Working out when life on Earth started has always been difficult because the Earth is constantly recycling, albeit slowly, the rocks in its crust. As a consequence, the older the rocks are, the less likely they are to have survived intact, and these are the rocks in which fossils of the earliest life would be likely to be preserved. Currently, the oldest known fossils are from Greenland and are dated at approximately 3.7 billion years old. These are about 200 million years older than the previous record holder from the Pilbara in Western Australia, which were dated at a round 3.48 billion years ago1. Both groups of fossils are bacterial colonies called stromatolites, modern versions of which can still be found in Shark Bay in Western Australia, and other places around the world. However, it is clear that these stromatolites are not the oldest organisms to have existed on the planet. What was the oldest, is very difficult to even estimate; and that does not take into account the difficulty in determining what constitutes life. Indeed, some researchers consider it to be a mistake to try to define life. This is mostly because we cannot define it such that no ‘borderline’ cases exist2.
Despite these difficulties, various attempts have been made to work out when life on Earth began. One of the more recent attempts used a DNA analysis in what is termed a ‘molecular clock’* analysis, which is calibrated using fossil occurrences3. This analysis has found that the Last Universal Common Ancestor (LUCA; the last shared ancestor of all life on earth) was likely to have predated the Late Heavy Bombardment (LHB)**, probably over 3.9 billion years ago3. This is a little problematic, because it is suggested that the LHB came after the origin of life, and although microbes can survive just about anywhere, the time of the LHB might have been a bit difficult for them. However, a recent study of the LHB indicate that it may have happened much earlier, at about 4.48 billion years ago4.
The two primary divisions of life, Bacteria and Archaea probably emerged much later, perhaps soon after 3.4 billion years ago. This indicates that the stromatolites from Greenland and the Pilbara were populated not by these major groups but by precursors to them. In addition, this molecular clock study indicated that the Eukaryota (the groups made of complex cells and almost all the life you can see with the naked eye, including us) did not arise until much later, at about 1.8 billion years ago3.
One of the major problems with understanding the origin of life is trying to work out how the first cells arose. Cells make up all living things and all of the simplest versions have three fundamental elements. They have molecules that encode information and can be copied. These comprise DNA and its simpler relative, RNA. They have assorted proteins which perform various tasks within the cell. Lastly, they have a membrane isolating these elements from the outside world, and this is constructed from fatty acids. This is essentially what the first cell, the ‘protocell’ would have been: RNA and proteins in a fatty acid membrane. Without the membrane all these molecules would just dissipate into the world and nothing would happen. When placed in water, fatty acids self-assemble into hollow spheres. If these spheres contained RNA and protein, then the basics are present.
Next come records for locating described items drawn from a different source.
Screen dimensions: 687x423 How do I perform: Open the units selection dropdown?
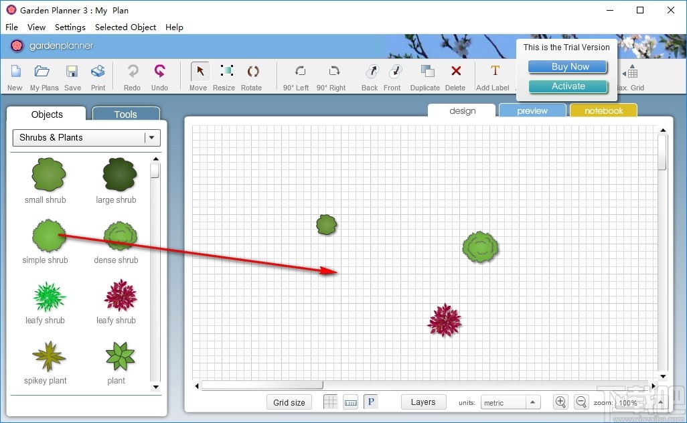(x=534, y=402)
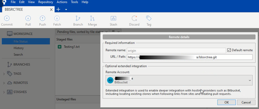Viewport: 259px width, 109px height.
Task: Click the Push toolbar icon
Action: point(42,18)

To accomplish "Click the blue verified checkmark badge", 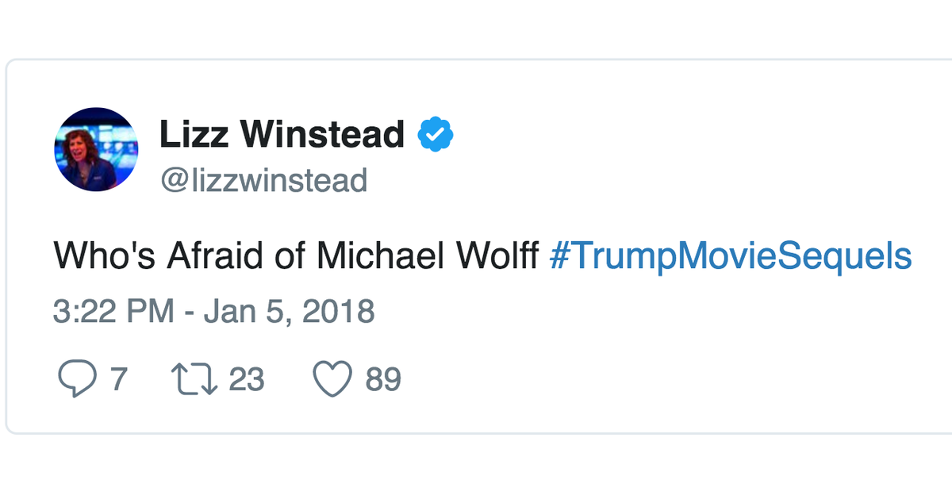I will coord(436,134).
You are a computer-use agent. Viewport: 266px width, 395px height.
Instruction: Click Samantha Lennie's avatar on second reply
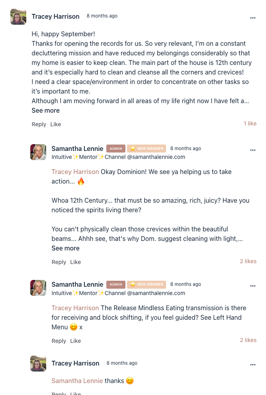point(38,287)
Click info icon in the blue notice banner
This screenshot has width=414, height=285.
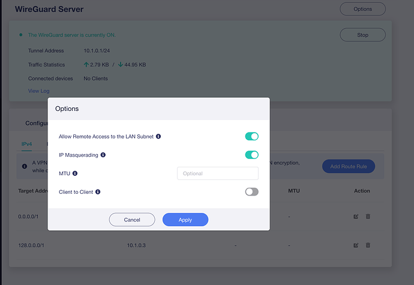[24, 166]

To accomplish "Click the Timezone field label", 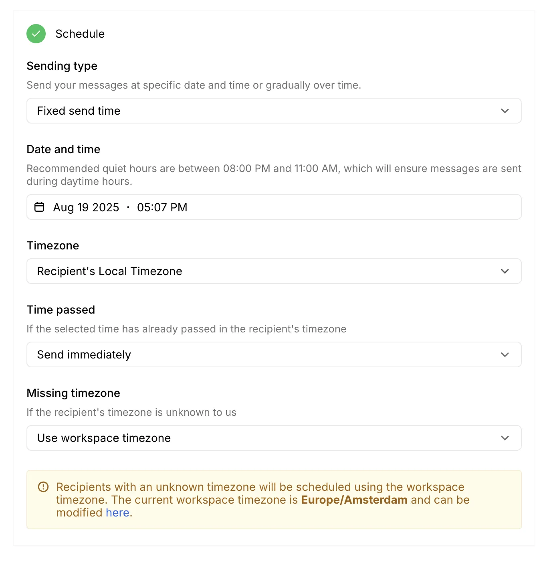I will (x=53, y=245).
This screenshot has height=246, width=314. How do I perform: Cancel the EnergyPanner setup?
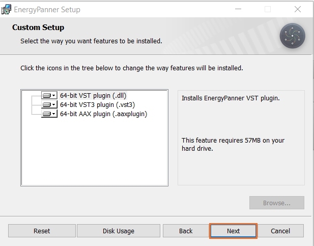tap(280, 231)
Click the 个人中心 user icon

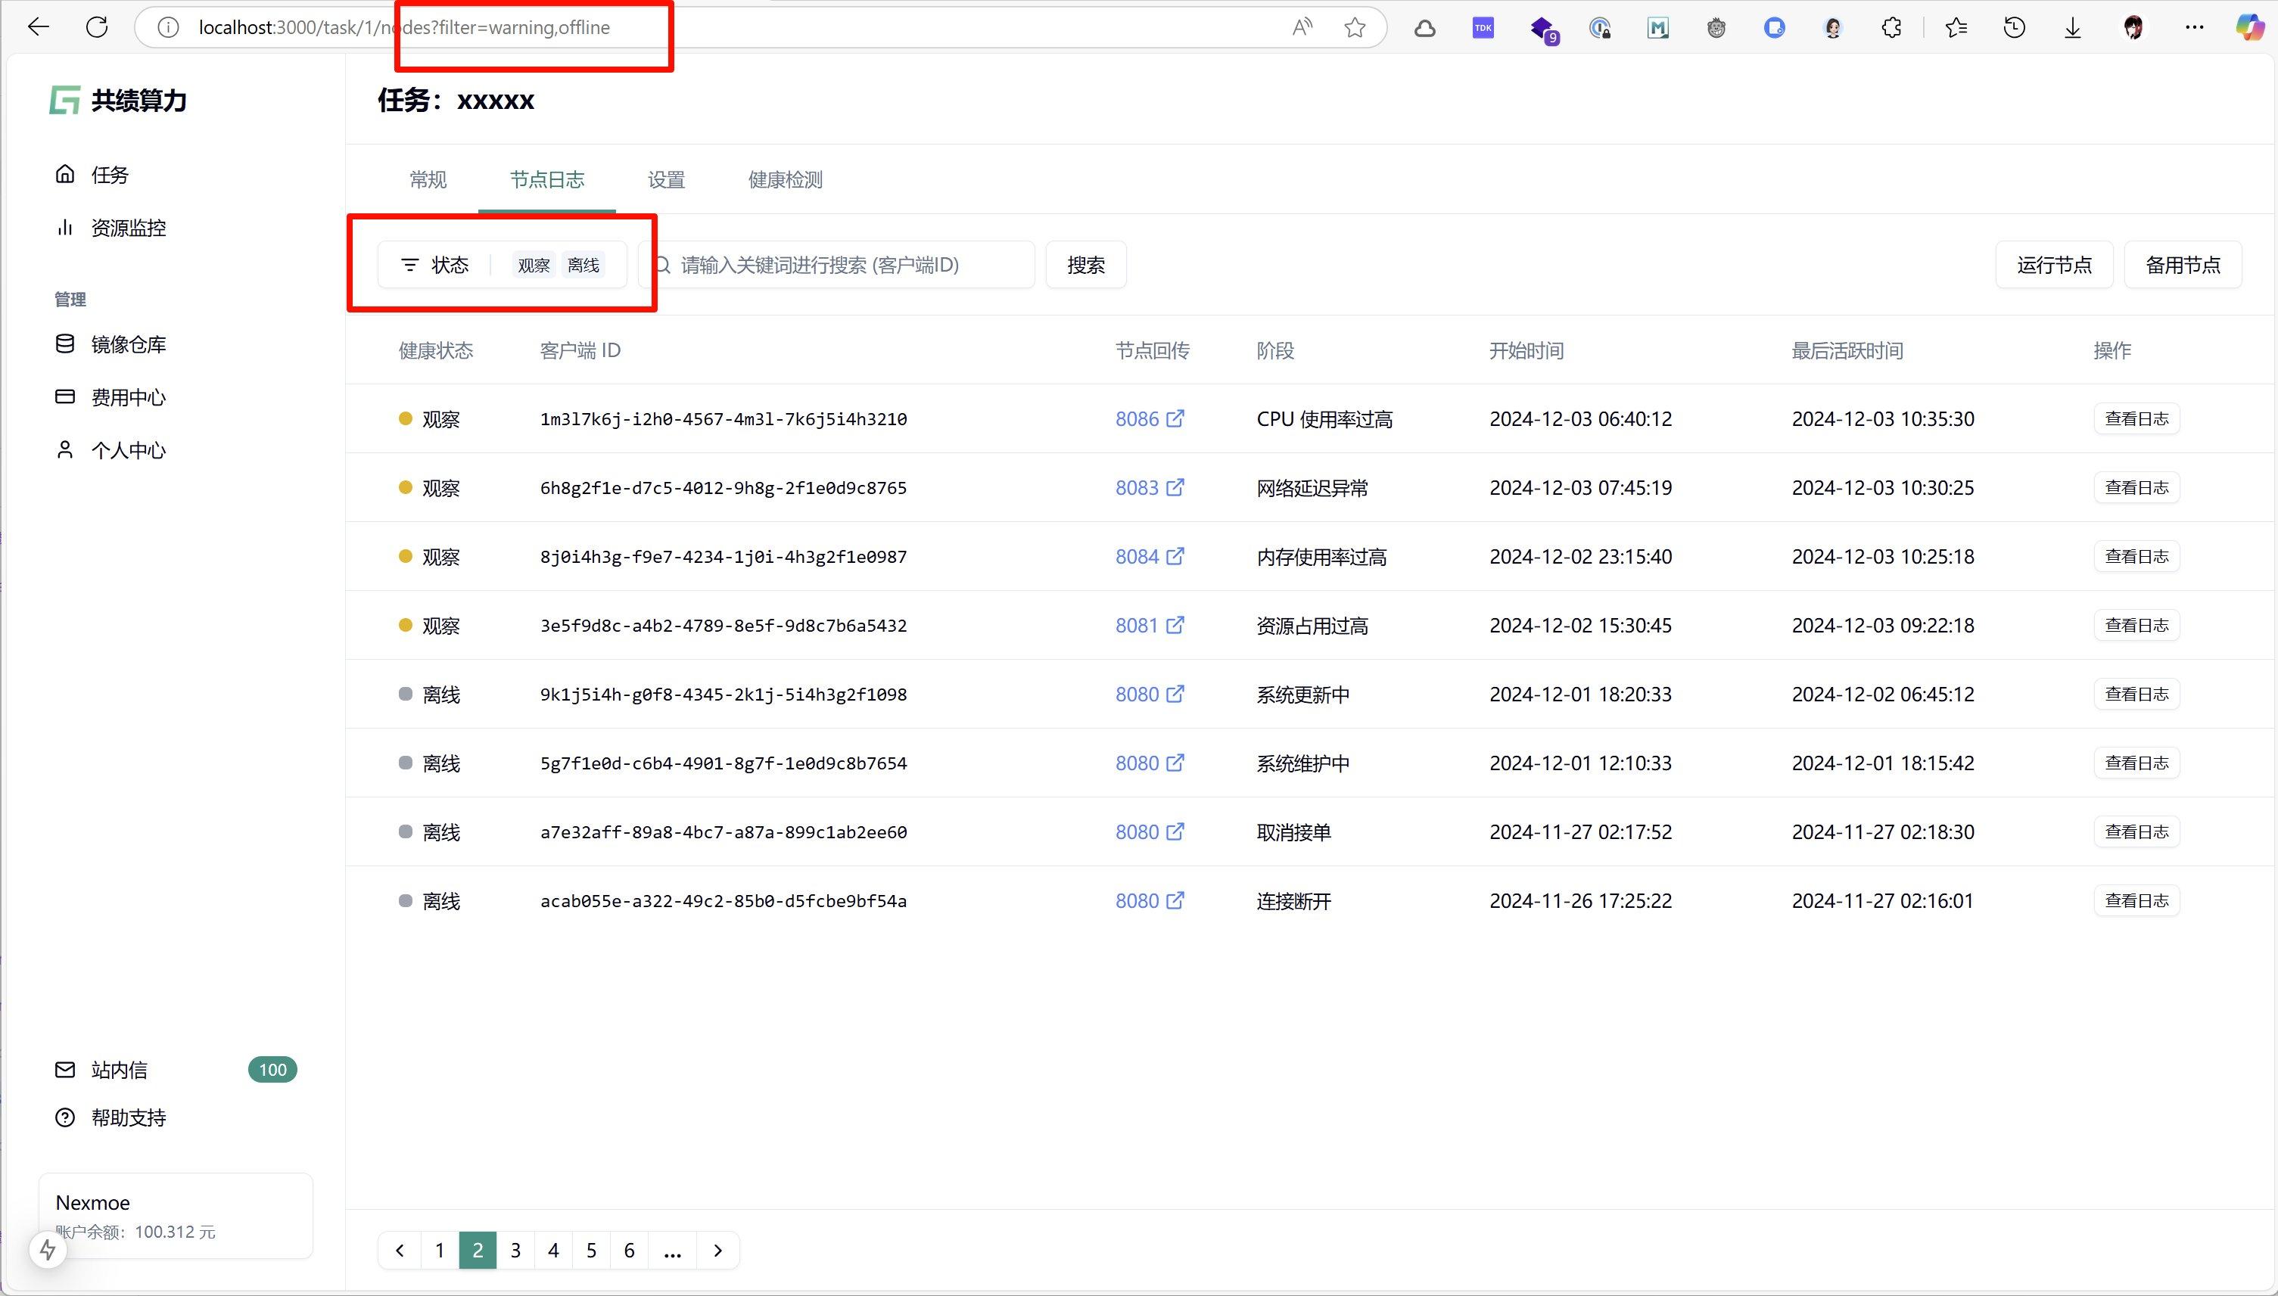click(65, 450)
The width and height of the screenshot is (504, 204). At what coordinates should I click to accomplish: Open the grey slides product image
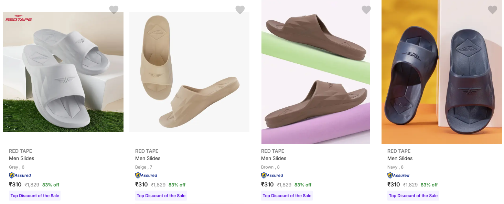(x=63, y=72)
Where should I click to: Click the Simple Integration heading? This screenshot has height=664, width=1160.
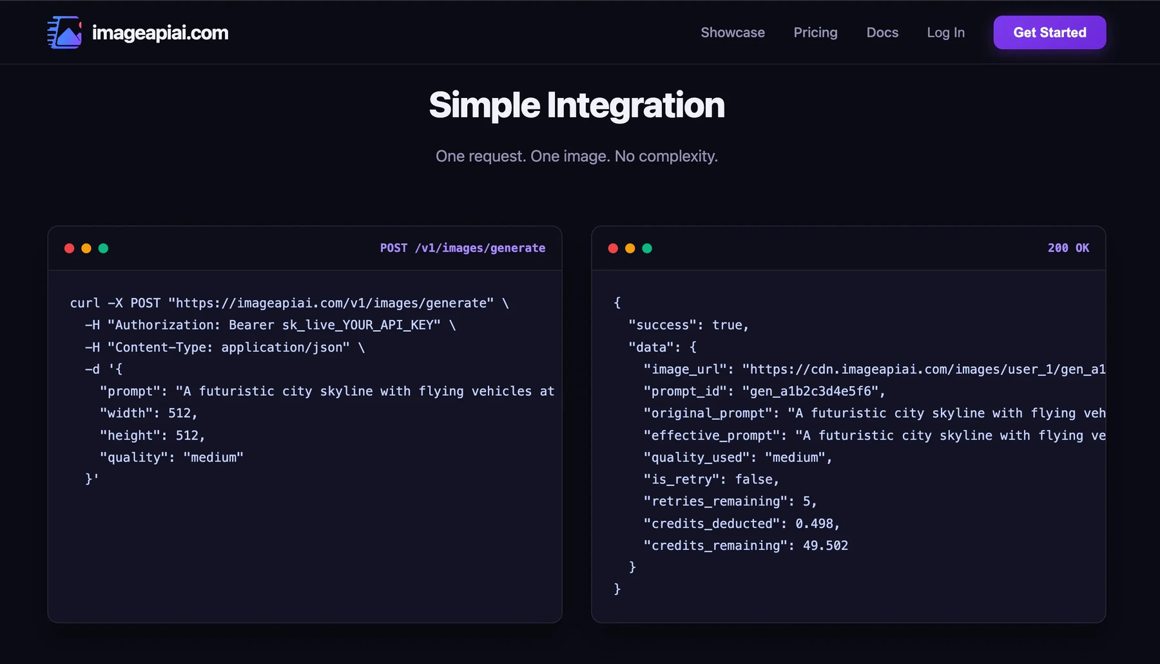(x=577, y=105)
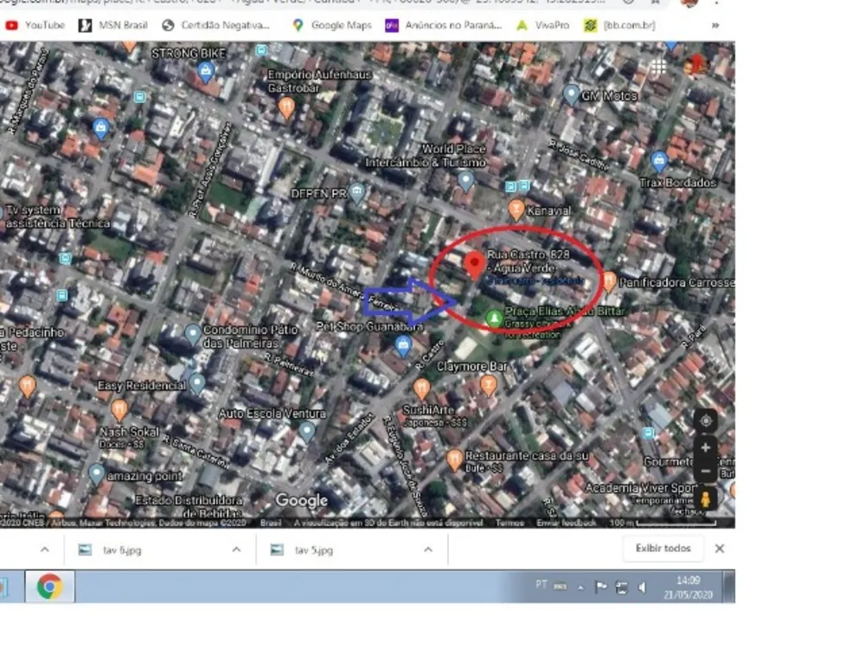Image resolution: width=865 pixels, height=649 pixels.
Task: Close the downloads bar
Action: tap(720, 549)
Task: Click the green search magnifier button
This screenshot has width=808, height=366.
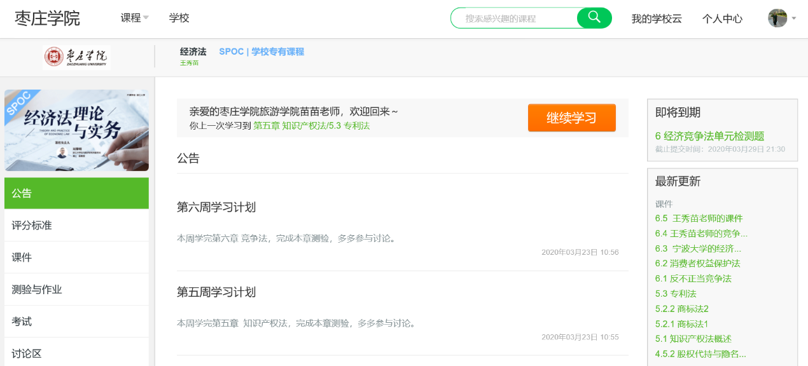Action: coord(594,18)
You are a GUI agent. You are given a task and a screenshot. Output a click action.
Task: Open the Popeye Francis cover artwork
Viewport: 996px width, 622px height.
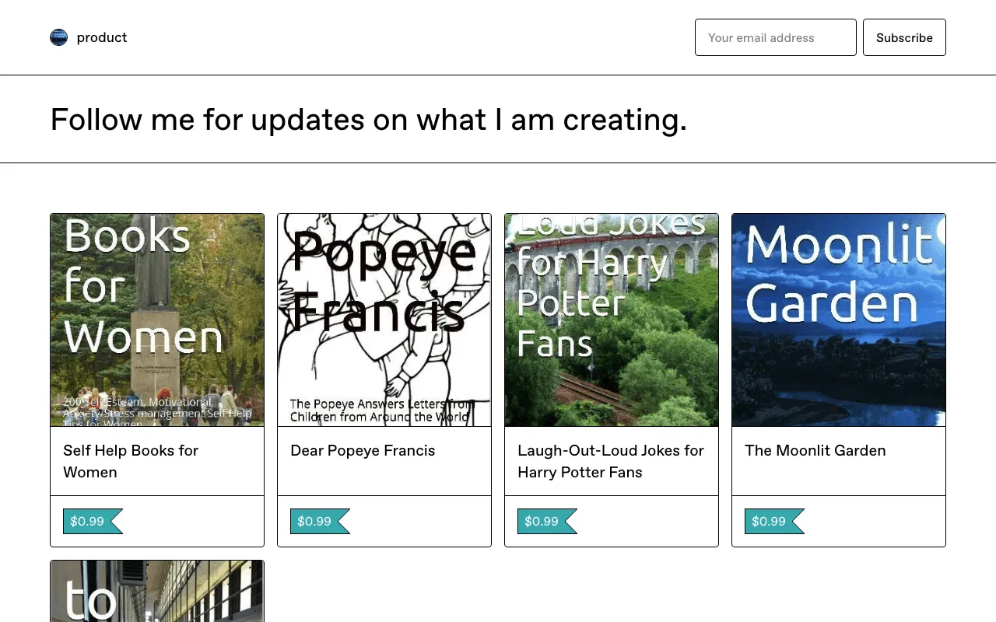point(384,320)
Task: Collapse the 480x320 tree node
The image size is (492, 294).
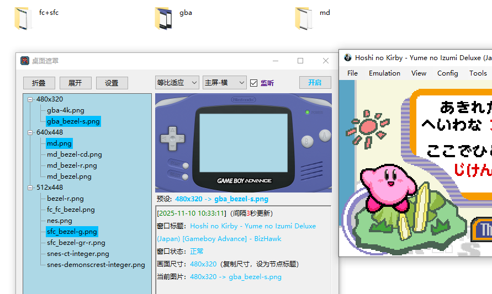Action: coord(30,99)
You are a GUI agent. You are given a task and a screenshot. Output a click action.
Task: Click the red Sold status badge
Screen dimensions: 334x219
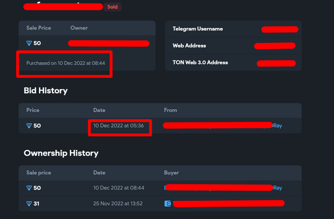point(113,7)
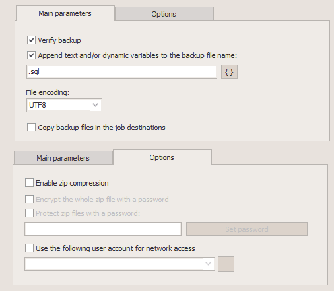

It does seem too good to be true, and it was, because it is likely that life first arose in salty oceans and salt prevents the fatty acid spheres from forming. However, some ions, like those you get in a salty ocean, are necessary for RNA to function. Now this paradox seems to have been solved. It has been shown that these fatty acids can self-assemble in salt water in the presence of amino acids, the building blocks for proteins. The amino acids stick to the fatty acids and give them stability. In turn, the fatty acids concentrate the amino acids, perhaps allowing them to coalesce into proteins5. Given that amino acids have been found in several meteorites, including the Murchison meteorite, that fell in Victoria in 19696, this ability of fatty acids to self-assemble in the presence of amino acids in salty water, just adds more support to the theory that life may be inevitable7 here and in the rest of the cosmos. Whether there is intelligent life in the cosmos is difficult to determine. I just hope there is, because, to paraphrase Monty Python, there seems to be bugger all down here on earth8.
*A molecular clock analysis uses the mutation rate of DNA or protein sequences to determine the time of separation of evolutionary lineages from each other. This rate of mutation is relatively constant over time and measuring the difference in DNA or protein sequences between different organisms can give an estimate of when they last shared a common ancestor19.
**The Late Heavy Bombardment was an interval of time in Earth history initially thought to be from about 3.9-3.8 billion years ago, when there was an intense ‘bombardment’ by meteorites and comets of the Earth’s surface10,11.